The 2023 first-round MLB draft decide toured the ballpark he’s aiming to name the house after starting his skilled baseball journey.

Gonzalez appeared in 34 video games with the Arizona Complex League White Sox (4 contests) and Class A Kannapolis (30) this season.

“It was a lot of fun,” Gonzalez mentioned. “Coming from college to the minors, it’s nice to be done with school and focus on baseball every day. I like playing every day. It’s a change of pace obviously because in college, you only play four times a week. Having games every day is fun, being able to compete every day.”

The Sox chosen Gonzalez with the No. 15 decide of the MLB draft out of Mississippi on July 9. The Sox introduced phrases on a deal that includes a $3.9 million signing bonus on July 16 and Gonzalez was off to the minors, making his debut July 24.

“I watched some of the games,” Grifol mentioned. “It’s good to have him part of the organization. He looks like a really good baseball player.”

Gonzalez, 21, slashed .211/.333/.260 with three doubles, one dwelling run, 17 RBIs and 18 runs. The left-handed hitter had 23 walks and 25 strikeouts.

“Basically our philosophy back in Seattle was the first year, just let them play,” mentioned Grifol, who was within the Mariners group from 2000-12. “Very little instruction, simply allow them to play and in the event that they ask questions you reply them. Just go do your factor and revel in it.
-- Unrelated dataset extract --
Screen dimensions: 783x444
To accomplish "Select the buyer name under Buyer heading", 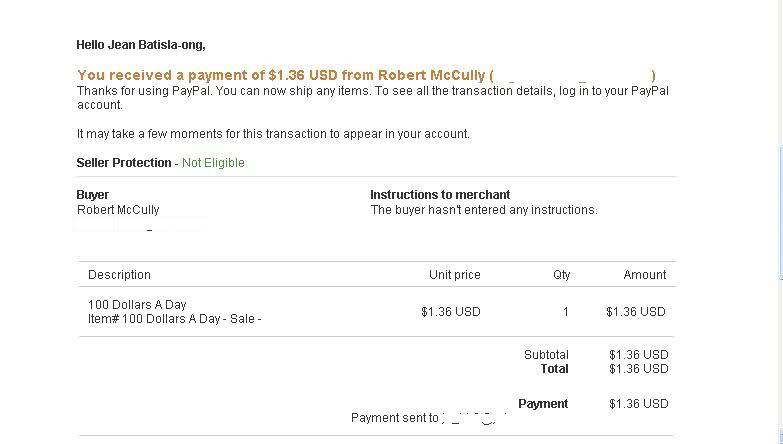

And then within the offseason, you employ all of your sources to organize for the season. Teach him it’s an extended season and also you’ve obtained to actually put together your physique nicely for that grind.

“It’s a little different game coming from college where you’re playing three or four times a week to playing every single day. I know nowadays minor leagues have a day off on Mondays, which makes it easier. That first year is always a learning experience on and off the field, how to really get through a minor-league season, a professional season.”
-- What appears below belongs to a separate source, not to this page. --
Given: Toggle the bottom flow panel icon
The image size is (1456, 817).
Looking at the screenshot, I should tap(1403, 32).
Gonzalez plans to work on his protection and offense in the course of the offseason.

“I always keep wanting to get better (defensively),” he mentioned. “I think ground balls are a lot of fun. It’s fun to get better that way. This past season I didn’t hit that good. It’s not going to be the same. I’m going to hit better than that. Just working on how my body moves when I’m hitting and perfecting it so that it’s easier because giving yourself a disadvantage when you are hitting, there are already too many disadvantages while you are hitting.”

Gonzalez made six errors and had a .961 fielding share in 33 video games at shortstop. He was a chosen hitter in a single recreation.

“I like to work on it and show them I can be a shortstop,” Gonzalez mentioned.

Gonzalez, who’s 6-foot-2, listed Texas Rangers All-Star Corey Seager, who’s 6-foot-4, for example of a taller participant getting it finished at shortstop.

“I always look at Corey Seager, who is (one of) the tallest shortstops right now,” Gonzalez mentioned. “He’s doing it, so I can do it too.”

At the plate, Gonzalez slashed .327/.435/.564 with 18 doubles, 10 dwelling runs, 51 RBIs and 46 runs in 54 video games with Mississippi and earned Second Team All-SEC honors this season.

He mentioned he took away so much going through the standard of pitching he noticed in the course of the first go-around within the minors.

“The pitching is better than college, you don’t see the velocity all the time in college,” Gonzalez mentioned. “Just getting used to the velocity is the biggest thing. It will come with time.”

He’s assured he’ll make the mandatory changes.

“I’ve done it before,” mentioned Gonzalez, a Southern California native. “Adjusted to velocity from high school to college. I know it’s in me to do it. I just have to figure it out.”